**** RECORDS SHOWN ****
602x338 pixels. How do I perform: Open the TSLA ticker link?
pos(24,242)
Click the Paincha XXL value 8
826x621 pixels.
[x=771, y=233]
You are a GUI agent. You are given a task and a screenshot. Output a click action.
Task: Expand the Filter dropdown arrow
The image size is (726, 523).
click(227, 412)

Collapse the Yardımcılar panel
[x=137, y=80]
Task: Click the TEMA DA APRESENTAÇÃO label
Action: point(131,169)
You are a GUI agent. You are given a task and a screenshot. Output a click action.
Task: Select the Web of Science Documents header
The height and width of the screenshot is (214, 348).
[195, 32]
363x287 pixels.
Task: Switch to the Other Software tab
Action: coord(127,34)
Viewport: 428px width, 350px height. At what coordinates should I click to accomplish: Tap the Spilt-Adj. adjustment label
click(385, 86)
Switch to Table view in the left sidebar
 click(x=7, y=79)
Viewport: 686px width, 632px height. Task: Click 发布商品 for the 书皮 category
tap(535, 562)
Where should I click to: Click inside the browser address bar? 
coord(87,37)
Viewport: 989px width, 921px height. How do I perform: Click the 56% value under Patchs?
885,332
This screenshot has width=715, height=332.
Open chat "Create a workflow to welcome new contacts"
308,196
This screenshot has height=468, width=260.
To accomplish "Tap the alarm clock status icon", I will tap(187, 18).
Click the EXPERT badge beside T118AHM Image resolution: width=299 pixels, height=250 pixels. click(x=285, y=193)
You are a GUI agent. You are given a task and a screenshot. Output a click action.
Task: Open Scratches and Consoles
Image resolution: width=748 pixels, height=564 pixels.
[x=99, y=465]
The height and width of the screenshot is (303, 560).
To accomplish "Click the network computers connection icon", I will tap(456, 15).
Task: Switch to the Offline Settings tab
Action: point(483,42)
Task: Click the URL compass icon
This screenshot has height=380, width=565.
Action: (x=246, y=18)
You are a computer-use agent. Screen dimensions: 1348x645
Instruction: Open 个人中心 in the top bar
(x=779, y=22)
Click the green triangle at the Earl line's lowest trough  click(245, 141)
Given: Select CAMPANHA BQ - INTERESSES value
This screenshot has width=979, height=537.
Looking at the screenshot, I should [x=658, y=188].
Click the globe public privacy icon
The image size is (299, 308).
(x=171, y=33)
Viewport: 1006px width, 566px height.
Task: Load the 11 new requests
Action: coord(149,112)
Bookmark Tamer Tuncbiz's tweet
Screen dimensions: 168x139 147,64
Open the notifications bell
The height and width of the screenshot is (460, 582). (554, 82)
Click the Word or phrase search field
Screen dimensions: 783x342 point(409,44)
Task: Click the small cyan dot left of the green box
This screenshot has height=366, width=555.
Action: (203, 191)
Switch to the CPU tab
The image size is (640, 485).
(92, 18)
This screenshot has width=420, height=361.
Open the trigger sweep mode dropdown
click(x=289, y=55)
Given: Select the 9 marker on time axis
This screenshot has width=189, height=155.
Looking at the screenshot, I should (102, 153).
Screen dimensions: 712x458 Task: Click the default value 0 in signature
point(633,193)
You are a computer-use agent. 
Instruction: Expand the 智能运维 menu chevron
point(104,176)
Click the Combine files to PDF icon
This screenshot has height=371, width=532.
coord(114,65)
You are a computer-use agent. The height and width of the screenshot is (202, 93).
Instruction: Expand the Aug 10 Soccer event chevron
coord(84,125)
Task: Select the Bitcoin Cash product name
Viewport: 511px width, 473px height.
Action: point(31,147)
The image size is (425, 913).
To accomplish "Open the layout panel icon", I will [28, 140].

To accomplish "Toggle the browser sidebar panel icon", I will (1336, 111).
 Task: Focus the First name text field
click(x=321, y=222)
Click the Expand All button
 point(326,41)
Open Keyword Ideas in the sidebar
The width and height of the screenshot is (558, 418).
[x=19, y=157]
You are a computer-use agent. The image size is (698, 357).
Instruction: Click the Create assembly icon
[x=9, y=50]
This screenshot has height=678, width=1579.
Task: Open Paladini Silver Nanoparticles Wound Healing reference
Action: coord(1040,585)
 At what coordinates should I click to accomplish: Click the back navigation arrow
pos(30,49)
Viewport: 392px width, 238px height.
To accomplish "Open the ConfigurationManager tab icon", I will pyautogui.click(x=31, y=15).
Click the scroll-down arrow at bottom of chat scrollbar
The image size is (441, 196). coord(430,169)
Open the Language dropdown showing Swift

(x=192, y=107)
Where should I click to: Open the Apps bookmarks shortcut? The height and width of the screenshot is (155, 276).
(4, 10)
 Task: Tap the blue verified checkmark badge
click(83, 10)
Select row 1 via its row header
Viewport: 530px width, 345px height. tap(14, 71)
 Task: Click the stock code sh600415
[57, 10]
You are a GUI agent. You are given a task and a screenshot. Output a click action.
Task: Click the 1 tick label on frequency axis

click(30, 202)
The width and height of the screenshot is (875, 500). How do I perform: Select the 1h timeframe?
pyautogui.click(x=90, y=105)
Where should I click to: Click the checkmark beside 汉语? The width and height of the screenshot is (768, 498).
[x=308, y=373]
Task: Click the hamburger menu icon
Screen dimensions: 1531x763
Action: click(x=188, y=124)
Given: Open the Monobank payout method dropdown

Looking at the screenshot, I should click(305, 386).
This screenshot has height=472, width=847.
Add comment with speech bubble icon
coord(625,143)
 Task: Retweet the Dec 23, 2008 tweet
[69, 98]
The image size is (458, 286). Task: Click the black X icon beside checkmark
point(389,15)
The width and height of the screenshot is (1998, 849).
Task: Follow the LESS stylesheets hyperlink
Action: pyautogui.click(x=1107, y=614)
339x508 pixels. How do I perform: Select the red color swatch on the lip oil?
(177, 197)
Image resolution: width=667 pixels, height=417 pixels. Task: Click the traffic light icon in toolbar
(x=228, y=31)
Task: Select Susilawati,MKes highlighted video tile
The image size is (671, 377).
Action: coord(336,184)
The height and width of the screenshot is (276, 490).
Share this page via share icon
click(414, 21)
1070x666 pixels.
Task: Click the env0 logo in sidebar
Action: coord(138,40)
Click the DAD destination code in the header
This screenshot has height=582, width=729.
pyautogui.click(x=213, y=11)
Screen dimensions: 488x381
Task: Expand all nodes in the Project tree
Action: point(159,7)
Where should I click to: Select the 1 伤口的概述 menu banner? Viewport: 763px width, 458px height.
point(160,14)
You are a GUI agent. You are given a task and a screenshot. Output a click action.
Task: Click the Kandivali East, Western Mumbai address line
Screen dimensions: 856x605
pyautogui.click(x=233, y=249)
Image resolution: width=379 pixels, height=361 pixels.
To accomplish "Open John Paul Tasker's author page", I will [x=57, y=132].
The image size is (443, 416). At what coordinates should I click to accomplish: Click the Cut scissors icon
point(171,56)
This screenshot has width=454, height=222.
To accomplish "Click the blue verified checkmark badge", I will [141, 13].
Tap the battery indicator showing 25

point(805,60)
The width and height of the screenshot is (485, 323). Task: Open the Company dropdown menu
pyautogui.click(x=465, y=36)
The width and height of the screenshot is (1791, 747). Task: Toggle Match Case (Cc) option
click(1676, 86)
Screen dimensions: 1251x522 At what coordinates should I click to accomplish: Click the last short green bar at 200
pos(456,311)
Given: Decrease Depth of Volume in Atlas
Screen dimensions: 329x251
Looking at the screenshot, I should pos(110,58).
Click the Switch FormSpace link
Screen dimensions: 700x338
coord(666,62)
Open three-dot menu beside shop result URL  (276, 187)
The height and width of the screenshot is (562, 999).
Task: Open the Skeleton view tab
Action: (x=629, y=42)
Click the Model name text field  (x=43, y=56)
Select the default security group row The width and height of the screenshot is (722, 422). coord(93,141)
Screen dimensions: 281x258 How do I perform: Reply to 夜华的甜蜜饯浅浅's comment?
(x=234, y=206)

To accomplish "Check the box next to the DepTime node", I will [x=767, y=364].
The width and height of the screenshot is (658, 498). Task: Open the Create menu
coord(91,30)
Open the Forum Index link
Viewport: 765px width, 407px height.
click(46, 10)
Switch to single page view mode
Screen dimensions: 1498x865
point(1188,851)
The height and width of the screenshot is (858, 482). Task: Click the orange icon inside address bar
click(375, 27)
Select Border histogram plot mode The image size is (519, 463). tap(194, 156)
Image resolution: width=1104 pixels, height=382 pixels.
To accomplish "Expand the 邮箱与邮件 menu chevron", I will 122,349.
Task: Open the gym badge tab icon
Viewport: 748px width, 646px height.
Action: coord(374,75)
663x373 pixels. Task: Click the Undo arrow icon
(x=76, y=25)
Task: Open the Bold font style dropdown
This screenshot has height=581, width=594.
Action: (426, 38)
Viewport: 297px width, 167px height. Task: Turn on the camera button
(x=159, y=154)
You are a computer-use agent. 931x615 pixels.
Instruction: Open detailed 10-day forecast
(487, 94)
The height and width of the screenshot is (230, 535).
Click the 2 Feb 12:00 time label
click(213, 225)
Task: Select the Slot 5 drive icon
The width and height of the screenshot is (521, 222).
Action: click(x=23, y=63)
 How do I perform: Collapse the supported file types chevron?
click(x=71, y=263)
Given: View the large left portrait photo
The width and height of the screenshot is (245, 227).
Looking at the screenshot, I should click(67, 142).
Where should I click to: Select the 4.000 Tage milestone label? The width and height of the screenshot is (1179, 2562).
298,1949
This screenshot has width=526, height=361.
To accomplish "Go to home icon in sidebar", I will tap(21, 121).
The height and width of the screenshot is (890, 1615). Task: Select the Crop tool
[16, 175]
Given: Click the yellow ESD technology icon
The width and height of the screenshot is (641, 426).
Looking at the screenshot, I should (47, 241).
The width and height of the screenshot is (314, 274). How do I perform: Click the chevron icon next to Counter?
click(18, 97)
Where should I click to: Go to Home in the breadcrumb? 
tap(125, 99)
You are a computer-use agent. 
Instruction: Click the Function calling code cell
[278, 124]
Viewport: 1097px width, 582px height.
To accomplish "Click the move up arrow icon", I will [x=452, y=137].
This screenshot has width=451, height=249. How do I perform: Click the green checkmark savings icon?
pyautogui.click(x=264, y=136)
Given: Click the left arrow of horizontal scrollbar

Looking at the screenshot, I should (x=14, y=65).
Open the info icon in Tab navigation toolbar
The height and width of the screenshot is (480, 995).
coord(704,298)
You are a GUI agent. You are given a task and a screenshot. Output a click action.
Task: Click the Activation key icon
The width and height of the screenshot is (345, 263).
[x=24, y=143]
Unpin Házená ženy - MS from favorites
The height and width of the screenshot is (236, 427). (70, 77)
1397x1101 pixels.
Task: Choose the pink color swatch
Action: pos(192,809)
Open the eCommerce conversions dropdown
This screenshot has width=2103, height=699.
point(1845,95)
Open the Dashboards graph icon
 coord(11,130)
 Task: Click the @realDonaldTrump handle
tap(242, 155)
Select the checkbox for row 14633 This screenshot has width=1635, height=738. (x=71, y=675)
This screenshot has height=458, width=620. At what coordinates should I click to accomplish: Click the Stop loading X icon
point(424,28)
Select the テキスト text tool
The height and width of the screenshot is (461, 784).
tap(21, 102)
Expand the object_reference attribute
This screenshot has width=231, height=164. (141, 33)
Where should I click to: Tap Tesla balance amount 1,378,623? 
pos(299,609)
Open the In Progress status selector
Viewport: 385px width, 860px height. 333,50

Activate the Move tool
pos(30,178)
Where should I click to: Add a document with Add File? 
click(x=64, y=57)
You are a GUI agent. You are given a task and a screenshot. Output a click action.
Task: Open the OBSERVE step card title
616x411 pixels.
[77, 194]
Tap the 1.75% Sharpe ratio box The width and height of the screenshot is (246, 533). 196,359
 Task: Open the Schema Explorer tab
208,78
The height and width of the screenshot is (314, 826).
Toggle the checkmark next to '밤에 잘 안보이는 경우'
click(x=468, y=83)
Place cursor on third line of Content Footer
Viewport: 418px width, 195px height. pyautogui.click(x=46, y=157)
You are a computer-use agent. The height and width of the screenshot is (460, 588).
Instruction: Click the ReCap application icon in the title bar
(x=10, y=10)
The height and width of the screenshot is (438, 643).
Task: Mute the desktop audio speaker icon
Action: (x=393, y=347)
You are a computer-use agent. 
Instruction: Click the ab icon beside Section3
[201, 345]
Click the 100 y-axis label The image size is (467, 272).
****
• _WHAT TO DO_: Starting from the top of the records and ending at the line that contains "Given: Select CAMPANHA BQ - INTERESSES value", repeat each line exactly and return only those lines.

• _SOLUTION BELOW_:
602x338 pixels. How do I perform: Open the TSLA ticker link?
pos(24,242)
Click the Paincha XXL value 8
826x621 pixels.
[x=771, y=233]
You are a GUI agent. You are given a task and a screenshot. Output a click action.
Task: Expand the Filter dropdown arrow
The image size is (726, 523).
click(227, 412)

Collapse the Yardımcılar panel
[x=137, y=80]
Task: Click the TEMA DA APRESENTAÇÃO label
Action: point(131,169)
You are a GUI agent. You are given a task and a screenshot. Output a click action.
Task: Select the Web of Science Documents header
The height and width of the screenshot is (214, 348).
[195, 32]
363x287 pixels.
Task: Switch to the Other Software tab
Action: coord(127,34)
Viewport: 428px width, 350px height. At what coordinates should I click to accomplish: Tap the Spilt-Adj. adjustment label
click(385, 86)
Switch to Table view in the left sidebar
 click(x=7, y=79)
Viewport: 686px width, 632px height. Task: Click 发布商品 for the 书皮 category
tap(535, 562)
Where should I click to: Click inside the browser address bar? 
coord(87,37)
Viewport: 989px width, 921px height. How do I perform: Click the 56% value under Patchs?
885,332
This screenshot has width=715, height=332.
Open chat "Create a workflow to welcome new contacts"
308,196
This screenshot has height=468, width=260.
To accomplish "Tap the alarm clock status icon", I will tap(187, 18).
Click the EXPERT badge beside T118AHM Image resolution: width=299 pixels, height=250 pixels. click(x=285, y=193)
You are a GUI agent. You are given a task and a screenshot. Output a click action.
Task: Open Scratches and Consoles
Image resolution: width=748 pixels, height=564 pixels.
[x=99, y=465]
The height and width of the screenshot is (303, 560).
To accomplish "Click the network computers connection icon", I will tap(456, 15).
Task: Switch to the Offline Settings tab
Action: point(483,42)
Task: Click the URL compass icon
This screenshot has height=380, width=565.
Action: (x=246, y=18)
You are a computer-use agent. Screen dimensions: 1348x645
Instruction: Open 个人中心 in the top bar
(x=779, y=22)
Click the green triangle at the Earl line's lowest trough  click(245, 141)
Given: Select CAMPANHA BQ - INTERESSES value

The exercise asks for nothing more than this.